Like many others, I started with a very old Mach3 (bless Art) on a Win32 
system, controlling steppers on a converted HF mini mill. That still 
runs, btw, mostly for teaching and demos. It was a paid copy, although 
most of my work would have fit within the free version (# blocks limited 
- 1000, IIRC). About $90, I was really drawn to the style and the way 
you could change the interface - the concept of servo drives were way 
too expensive, thus I was in a comfortable place. It was 
closed-loop-feedback that made the change, eventually.

First, I appreciate the open flexibility of the HAL. I use (used EMC2/) 
LCNC for a variety of things - and the only 3-axis-mill-thingie I have 
that runs it is that original HF mill! LCNC is operating my Tsugami 
lathe, (still being retrofitted, btw - it's a never-ending project of 
upgrades, even though it runs production parts right now), it's gone 
onto a couple plasma tables for clients, a CMM, some printers (non-3d), 
a Puma arm, and a ton of single or dual-axis automation - all of that 
simply possible due to HAL. Right now I'm building a custom comp set for 
a 5-axis press brake. Not a lot of cross-platform press brake controls 
out there - that's a world of custom closed-source development, if it's 
enough to even be considered "Development".

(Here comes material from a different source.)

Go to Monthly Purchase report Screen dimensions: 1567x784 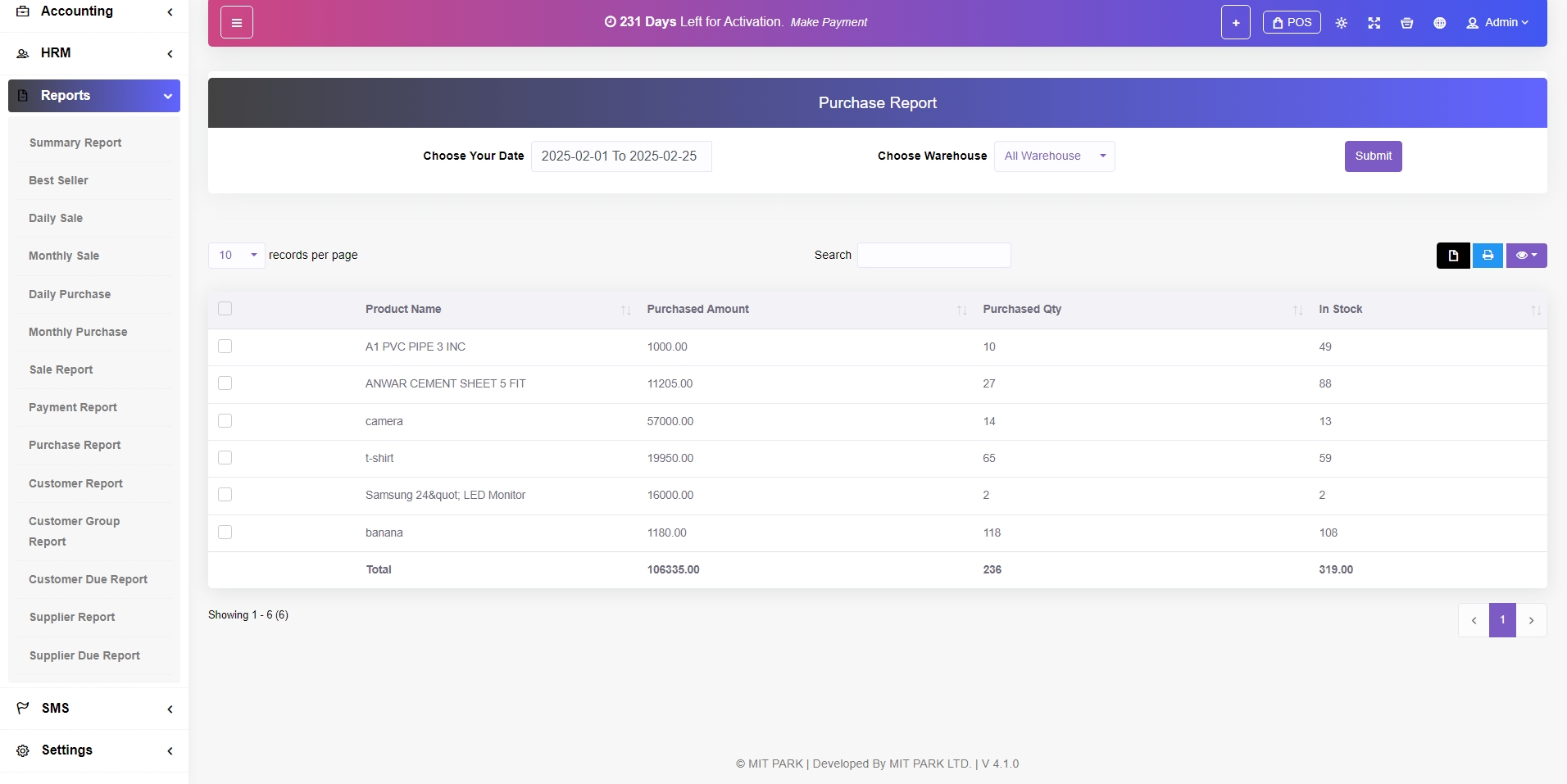[x=78, y=332]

Second, but not far behind is the co-operation of the community. I've 
worked on repairing or installing Mitsubishi, Fanuc and and Siemens 
controls - mostly because that's what a client had or demanded due to 
"brand name label desire", but I still prefer LCNC. If the demand 
required me to be a fully-accredited Fanuc integrator, complete with all 
open maintenance contracts, I'd probably have better access to 
information. But with LCNC, there's always someone around who has at 
minimum part of a solution, or will at least discuss the options - put a 
few of those together and you're on a really good path to success. It 
may not be "paid support", but I don't consider it any less valid or 
valuable.

Third, is the continued consistent development. Fanuc may release an 
O-series control one year, and next year tack another letter on there, 
and it may not be compatible with your gear, setup and config files. 
(Probably a bad example, the alpha channel is pretty flexible). But you 
could have a 5 year old EMC system with a parallel port, have that PC 
die, and replace it with a current PC with parallel port and be up and 
going again rather quickly. Or mix servos and drives without LCNC caring 
much. That list goes on.... Moreover, aside from a few (very minor) 
changes, when we add capability (like GladeVCP) we haven't traded it for 
earlier capability (xml VCP) that in doing so strands all the previous 
users.... like say, Mazak's T series versus their Matrix series. A user 
could follow the upgrade path if needed, but isn't forced to.

Ted.

On 6/13/2013 9:14 AM, emc-users-requ...@lists.sourceforge.net wrote:
> On 13 June 2013 12:07, Charles Steinkuehler<char...@steinkuehler.net>  wrote:
>
>> >Why do you use LinuxCNC and what are the features you like best?